Some studies have suggested that postural response is more visually dependent for stimuli in AP than in ML (Anand et al. 2003; Winter et al. 1990; Paulus et al. 1989; Berencsi et al. 2005; Perrin et al. 1997). However, this research is referring to spatial changes as resolution, spatial frequency, brightness, distance to the viewer, size, or position on the retina and not to the dynamics of the visual environment. When it is dynamic (temporal) visual changes that are examined, the postural response is actually more affected in ML than in AP. In the experimental conditions used by van Asten et al. (1988a, b), and in our experiment, the subjects placed their feet together. This increase in visual dependence could therefore be caused, in part, by the positioning of the feet (together), which reduces the base of support in ML and therefore increases the role of visual postural control in this direction.

Conclusion

A dynamic visual stimulus induces a compensatory postural response that enables the body to adjust to new stimulus properties. Varying the temporal frequency of a visual stimulus yields two areas of postural response. The first occurs at frequencies of less than 0.12 Hz. In this range, postural response is visually dependent and varies with stimulus velocity.

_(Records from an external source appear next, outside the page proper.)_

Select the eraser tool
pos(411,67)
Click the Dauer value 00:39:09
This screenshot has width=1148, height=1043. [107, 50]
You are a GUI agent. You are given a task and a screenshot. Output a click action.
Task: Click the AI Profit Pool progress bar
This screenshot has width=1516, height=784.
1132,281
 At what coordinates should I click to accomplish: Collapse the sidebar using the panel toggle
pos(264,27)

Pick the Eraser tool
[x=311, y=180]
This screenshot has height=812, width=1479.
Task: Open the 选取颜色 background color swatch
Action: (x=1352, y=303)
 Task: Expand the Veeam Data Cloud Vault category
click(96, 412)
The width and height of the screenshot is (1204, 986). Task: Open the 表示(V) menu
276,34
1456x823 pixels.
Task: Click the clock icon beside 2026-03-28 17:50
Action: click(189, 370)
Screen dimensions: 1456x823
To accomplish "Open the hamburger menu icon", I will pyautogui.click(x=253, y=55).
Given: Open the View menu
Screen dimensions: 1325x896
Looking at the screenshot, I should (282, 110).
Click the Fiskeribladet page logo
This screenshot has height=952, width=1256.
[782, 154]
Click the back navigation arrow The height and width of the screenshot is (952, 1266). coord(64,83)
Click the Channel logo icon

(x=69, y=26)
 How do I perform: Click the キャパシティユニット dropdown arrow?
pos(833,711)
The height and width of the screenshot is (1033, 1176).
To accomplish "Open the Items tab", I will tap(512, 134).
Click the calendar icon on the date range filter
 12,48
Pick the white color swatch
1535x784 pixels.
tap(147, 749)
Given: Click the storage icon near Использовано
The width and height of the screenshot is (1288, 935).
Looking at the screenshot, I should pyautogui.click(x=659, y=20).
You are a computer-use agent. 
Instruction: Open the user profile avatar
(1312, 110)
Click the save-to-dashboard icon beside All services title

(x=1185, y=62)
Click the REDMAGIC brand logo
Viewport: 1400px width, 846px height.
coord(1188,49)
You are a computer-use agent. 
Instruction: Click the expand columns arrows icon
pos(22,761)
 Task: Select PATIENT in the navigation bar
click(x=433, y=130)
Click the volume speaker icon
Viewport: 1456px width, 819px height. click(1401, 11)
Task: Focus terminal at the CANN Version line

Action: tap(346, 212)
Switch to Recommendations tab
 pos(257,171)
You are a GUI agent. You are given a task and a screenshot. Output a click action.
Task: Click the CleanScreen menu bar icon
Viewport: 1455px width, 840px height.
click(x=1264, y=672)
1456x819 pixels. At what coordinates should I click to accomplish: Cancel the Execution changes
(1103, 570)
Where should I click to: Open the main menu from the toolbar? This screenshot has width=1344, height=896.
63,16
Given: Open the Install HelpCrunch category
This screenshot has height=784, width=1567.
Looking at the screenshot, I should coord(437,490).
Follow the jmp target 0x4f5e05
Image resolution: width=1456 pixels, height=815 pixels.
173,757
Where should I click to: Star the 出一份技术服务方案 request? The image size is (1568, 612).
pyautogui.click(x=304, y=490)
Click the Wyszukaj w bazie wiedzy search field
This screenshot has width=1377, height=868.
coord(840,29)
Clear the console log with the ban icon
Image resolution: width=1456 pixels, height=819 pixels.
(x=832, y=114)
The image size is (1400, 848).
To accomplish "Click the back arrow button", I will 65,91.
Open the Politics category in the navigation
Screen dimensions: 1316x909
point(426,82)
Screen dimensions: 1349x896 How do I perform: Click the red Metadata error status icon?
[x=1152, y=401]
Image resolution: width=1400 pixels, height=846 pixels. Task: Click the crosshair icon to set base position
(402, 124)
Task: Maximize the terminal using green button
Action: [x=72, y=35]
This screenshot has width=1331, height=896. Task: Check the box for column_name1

The subject adjusts to their environment by increasing their postural velocity as stimulus velocity increases. This finding suggests that future research about visually induced postural response should consider using movement velocity as a stimulus parameter. In daily life, when moving the head with progressive added lenses for instance, one can see the ground moving, whereas it actually does not. Even if these optical distortions may not directly increase risks of falling, manufacturers should consider the visual distortion velocities in the designs to reduce the impact of lenses on postural control. In addition, the postural response is more pronounced in ML than in AP, contrary to what occurs when the spatial characteristics of the environment change (e.g., dimensions of the visual field). Then, between 0.12 and 0.25 Hz, postural response hits a saturation threshold: The body can no longer follow increases in the velocity of the visual scene. In this range of intermediate frequencies, maximal postural oscillation seems to depend on biomechanical constraints imposed by the positioning of the feet. The last response area is above 0.5 Hz. At these high frequencies, the body can no longer maintain the same oscillation state. This saturation may be linked to proprioceptive feedback mechanisms in the postural system.